Work order>
Exact reproduction of the following data is required.

Record extracts>
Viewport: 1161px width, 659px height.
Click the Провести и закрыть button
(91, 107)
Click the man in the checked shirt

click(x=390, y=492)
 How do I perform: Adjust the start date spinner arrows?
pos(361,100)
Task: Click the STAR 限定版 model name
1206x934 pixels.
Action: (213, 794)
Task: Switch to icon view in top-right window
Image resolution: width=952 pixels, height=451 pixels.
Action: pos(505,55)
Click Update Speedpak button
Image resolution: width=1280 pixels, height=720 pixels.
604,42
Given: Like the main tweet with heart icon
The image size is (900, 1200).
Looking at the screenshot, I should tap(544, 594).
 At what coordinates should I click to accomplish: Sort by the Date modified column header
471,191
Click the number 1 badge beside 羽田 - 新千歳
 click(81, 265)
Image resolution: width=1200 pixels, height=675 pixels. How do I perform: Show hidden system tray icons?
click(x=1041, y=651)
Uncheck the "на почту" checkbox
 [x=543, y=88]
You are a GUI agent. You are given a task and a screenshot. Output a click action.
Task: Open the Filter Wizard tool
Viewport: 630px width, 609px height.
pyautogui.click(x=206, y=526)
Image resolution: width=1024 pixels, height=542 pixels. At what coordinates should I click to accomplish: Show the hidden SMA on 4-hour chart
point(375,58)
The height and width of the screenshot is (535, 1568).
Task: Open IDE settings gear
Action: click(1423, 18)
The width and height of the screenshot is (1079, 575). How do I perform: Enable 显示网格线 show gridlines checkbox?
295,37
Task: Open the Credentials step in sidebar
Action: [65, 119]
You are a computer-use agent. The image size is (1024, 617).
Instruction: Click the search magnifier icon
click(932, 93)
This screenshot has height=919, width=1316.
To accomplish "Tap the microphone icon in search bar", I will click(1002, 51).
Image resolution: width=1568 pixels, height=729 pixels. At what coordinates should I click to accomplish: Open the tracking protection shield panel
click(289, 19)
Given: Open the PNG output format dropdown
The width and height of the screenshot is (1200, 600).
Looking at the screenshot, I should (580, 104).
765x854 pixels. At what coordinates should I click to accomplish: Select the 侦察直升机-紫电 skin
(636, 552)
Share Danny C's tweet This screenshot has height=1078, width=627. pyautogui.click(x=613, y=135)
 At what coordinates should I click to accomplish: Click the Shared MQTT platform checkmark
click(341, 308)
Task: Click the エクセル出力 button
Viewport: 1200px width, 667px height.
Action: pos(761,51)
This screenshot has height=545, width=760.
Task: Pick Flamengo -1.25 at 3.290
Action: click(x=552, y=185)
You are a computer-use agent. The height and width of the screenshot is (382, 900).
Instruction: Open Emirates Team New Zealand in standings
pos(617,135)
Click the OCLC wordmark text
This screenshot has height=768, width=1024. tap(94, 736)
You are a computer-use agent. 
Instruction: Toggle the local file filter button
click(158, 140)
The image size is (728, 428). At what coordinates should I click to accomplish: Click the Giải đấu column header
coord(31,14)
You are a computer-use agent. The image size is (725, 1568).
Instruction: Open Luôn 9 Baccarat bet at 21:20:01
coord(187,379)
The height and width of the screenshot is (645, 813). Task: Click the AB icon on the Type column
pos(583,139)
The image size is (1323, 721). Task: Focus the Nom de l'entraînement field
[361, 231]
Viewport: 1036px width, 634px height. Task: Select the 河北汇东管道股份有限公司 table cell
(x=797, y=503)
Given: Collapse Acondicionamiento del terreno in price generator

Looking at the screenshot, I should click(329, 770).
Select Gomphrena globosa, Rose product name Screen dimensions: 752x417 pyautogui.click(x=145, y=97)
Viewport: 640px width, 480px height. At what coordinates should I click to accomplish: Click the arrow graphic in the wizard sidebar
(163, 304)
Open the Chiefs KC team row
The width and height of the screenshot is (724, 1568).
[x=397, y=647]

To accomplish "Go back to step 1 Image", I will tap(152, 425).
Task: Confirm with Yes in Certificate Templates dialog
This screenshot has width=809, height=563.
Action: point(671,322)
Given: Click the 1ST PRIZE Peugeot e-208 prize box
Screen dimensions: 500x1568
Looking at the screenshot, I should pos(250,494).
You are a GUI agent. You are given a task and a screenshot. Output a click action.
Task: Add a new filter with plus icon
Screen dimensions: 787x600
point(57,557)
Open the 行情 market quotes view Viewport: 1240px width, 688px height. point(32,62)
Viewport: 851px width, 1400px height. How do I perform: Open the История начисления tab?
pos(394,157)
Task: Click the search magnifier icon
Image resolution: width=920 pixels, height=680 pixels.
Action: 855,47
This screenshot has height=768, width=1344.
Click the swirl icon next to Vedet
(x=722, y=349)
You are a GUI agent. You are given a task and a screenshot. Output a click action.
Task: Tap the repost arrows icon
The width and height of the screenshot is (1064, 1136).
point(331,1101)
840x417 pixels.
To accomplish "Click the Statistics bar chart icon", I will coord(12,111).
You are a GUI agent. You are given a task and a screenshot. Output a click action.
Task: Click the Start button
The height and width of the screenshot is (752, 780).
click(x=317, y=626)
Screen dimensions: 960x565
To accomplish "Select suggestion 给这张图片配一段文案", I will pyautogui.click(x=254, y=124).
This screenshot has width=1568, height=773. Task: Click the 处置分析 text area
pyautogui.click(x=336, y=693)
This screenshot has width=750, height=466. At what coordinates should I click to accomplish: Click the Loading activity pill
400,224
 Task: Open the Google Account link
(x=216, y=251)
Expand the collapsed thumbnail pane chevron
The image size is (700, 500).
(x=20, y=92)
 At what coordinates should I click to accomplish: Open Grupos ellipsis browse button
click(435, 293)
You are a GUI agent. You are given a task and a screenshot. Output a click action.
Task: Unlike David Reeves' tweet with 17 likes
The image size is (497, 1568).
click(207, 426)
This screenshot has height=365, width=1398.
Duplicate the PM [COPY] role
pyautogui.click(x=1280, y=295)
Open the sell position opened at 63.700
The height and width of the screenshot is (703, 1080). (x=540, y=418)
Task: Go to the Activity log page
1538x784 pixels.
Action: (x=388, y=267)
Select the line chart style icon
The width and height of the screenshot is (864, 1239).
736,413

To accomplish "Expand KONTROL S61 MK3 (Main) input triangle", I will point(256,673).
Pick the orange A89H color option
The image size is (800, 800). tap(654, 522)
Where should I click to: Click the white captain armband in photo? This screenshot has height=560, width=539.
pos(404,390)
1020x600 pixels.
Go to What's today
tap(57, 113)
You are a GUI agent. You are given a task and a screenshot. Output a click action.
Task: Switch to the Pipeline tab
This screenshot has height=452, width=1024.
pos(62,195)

Response to the task>
Viewport: 1161px width, 659px height.
Click the Провести и закрыть button
(91, 107)
Click the man in the checked shirt

click(x=390, y=492)
 How do I perform: Adjust the start date spinner arrows?
pos(361,100)
Task: Click the STAR 限定版 model name
1206x934 pixels.
Action: (213, 794)
Task: Switch to icon view in top-right window
Image resolution: width=952 pixels, height=451 pixels.
Action: pos(505,55)
Click Update Speedpak button
Image resolution: width=1280 pixels, height=720 pixels.
604,42
Given: Like the main tweet with heart icon
The image size is (900, 1200).
Looking at the screenshot, I should tap(544, 594).
 At what coordinates should I click to accomplish: Sort by the Date modified column header
471,191
Click the number 1 badge beside 羽田 - 新千歳
 click(81, 265)
Image resolution: width=1200 pixels, height=675 pixels. How do I perform: Show hidden system tray icons?
click(x=1041, y=651)
Uncheck the "на почту" checkbox
 [x=543, y=88]
You are a GUI agent. You are given a task and a screenshot. Output a click action.
Task: Open the Filter Wizard tool
Viewport: 630px width, 609px height.
pyautogui.click(x=206, y=526)
Image resolution: width=1024 pixels, height=542 pixels. At what coordinates should I click to accomplish: Show the hidden SMA on 4-hour chart
point(375,58)
The height and width of the screenshot is (535, 1568).
Task: Open IDE settings gear
Action: click(1423, 18)
The width and height of the screenshot is (1079, 575). How do I perform: Enable 显示网格线 show gridlines checkbox?
295,37
Task: Open the Credentials step in sidebar
Action: [65, 119]
You are a computer-use agent. The image size is (1024, 617).
Instruction: Click the search magnifier icon
click(932, 93)
This screenshot has height=919, width=1316.
To accomplish "Tap the microphone icon in search bar", I will click(1002, 51).
Image resolution: width=1568 pixels, height=729 pixels. At what coordinates should I click to accomplish: Open the tracking protection shield panel
click(289, 19)
Given: Open the PNG output format dropdown
The width and height of the screenshot is (1200, 600).
Looking at the screenshot, I should (580, 104).
765x854 pixels. At what coordinates should I click to accomplish: Select the 侦察直升机-紫电 skin
(636, 552)
Share Danny C's tweet This screenshot has height=1078, width=627. pyautogui.click(x=613, y=135)
 At what coordinates should I click to accomplish: Click the Shared MQTT platform checkmark
click(341, 308)
Task: Click the エクセル出力 button
Viewport: 1200px width, 667px height.
Action: pos(761,51)
This screenshot has height=545, width=760.
Task: Pick Flamengo -1.25 at 3.290
Action: click(x=552, y=185)
You are a computer-use agent. The height and width of the screenshot is (382, 900).
Instruction: Open Emirates Team New Zealand in standings
pos(617,135)
Click the OCLC wordmark text
This screenshot has height=768, width=1024. tap(94, 736)
You are a computer-use agent. 
Instruction: Toggle the local file filter button
click(158, 140)
The image size is (728, 428). At what coordinates should I click to accomplish: Click the Giải đấu column header
coord(31,14)
You are a computer-use agent. The image size is (725, 1568).
Instruction: Open Luôn 9 Baccarat bet at 21:20:01
coord(187,379)
The height and width of the screenshot is (645, 813). Task: Click the AB icon on the Type column
pos(583,139)
The image size is (1323, 721). Task: Focus the Nom de l'entraînement field
[361, 231]
Viewport: 1036px width, 634px height. Task: Select the 河北汇东管道股份有限公司 table cell
(x=797, y=503)
Given: Collapse Acondicionamiento del terreno in price generator

Looking at the screenshot, I should click(329, 770).
Select Gomphrena globosa, Rose product name Screen dimensions: 752x417 pyautogui.click(x=145, y=97)
Viewport: 640px width, 480px height. At what coordinates should I click to accomplish: Click the arrow graphic in the wizard sidebar
(163, 304)
Open the Chiefs KC team row
The width and height of the screenshot is (724, 1568).
[x=397, y=647]

To accomplish "Go back to step 1 Image", I will tap(152, 425).
Task: Confirm with Yes in Certificate Templates dialog
This screenshot has width=809, height=563.
Action: point(671,322)
Given: Click the 1ST PRIZE Peugeot e-208 prize box
Screen dimensions: 500x1568
Looking at the screenshot, I should pos(250,494).
You are a GUI agent. You are given a task and a screenshot. Output a click action.
Task: Add a new filter with plus icon
Screen dimensions: 787x600
point(57,557)
Open the 行情 market quotes view Viewport: 1240px width, 688px height. point(32,62)
Viewport: 851px width, 1400px height. How do I perform: Open the История начисления tab?
pos(394,157)
Task: Click the search magnifier icon
Image resolution: width=920 pixels, height=680 pixels.
Action: 855,47
This screenshot has height=768, width=1344.
Click the swirl icon next to Vedet
(x=722, y=349)
You are a GUI agent. You are given a task and a screenshot. Output a click action.
Task: Tap the repost arrows icon
The width and height of the screenshot is (1064, 1136).
point(331,1101)
840x417 pixels.
To accomplish "Click the Statistics bar chart icon", I will coord(12,111).
You are a GUI agent. You are given a task and a screenshot. Output a click action.
Task: Click the Start button
The height and width of the screenshot is (752, 780).
click(x=317, y=626)
Screen dimensions: 960x565
To accomplish "Select suggestion 给这张图片配一段文案", I will pyautogui.click(x=254, y=124).
This screenshot has width=1568, height=773. Task: Click the 处置分析 text area
pyautogui.click(x=336, y=693)
This screenshot has width=750, height=466. At what coordinates should I click to accomplish: Click the Loading activity pill
400,224
 Task: Open the Google Account link
(x=216, y=251)
Expand the collapsed thumbnail pane chevron
The image size is (700, 500).
(x=20, y=92)
 At what coordinates should I click to accomplish: Open Grupos ellipsis browse button
click(435, 293)
You are a GUI agent. You are given a task and a screenshot. Output a click action.
Task: Unlike David Reeves' tweet with 17 likes
The image size is (497, 1568).
click(207, 426)
This screenshot has height=365, width=1398.
Duplicate the PM [COPY] role
pyautogui.click(x=1280, y=295)
Open the sell position opened at 63.700
The height and width of the screenshot is (703, 1080). (x=540, y=418)
Task: Go to the Activity log page
1538x784 pixels.
Action: (x=388, y=267)
Select the line chart style icon
The width and height of the screenshot is (864, 1239).
736,413

To accomplish "Expand KONTROL S61 MK3 (Main) input triangle", I will point(256,673).
Pick the orange A89H color option
The image size is (800, 800). tap(654, 522)
Where should I click to: Click the white captain armband in photo? This screenshot has height=560, width=539.
pos(404,390)
1020x600 pixels.
Go to What's today
tap(57, 113)
You are a GUI agent. You are given a task and a screenshot. Output a click action.
Task: Switch to the Pipeline tab
This screenshot has height=452, width=1024.
pos(62,195)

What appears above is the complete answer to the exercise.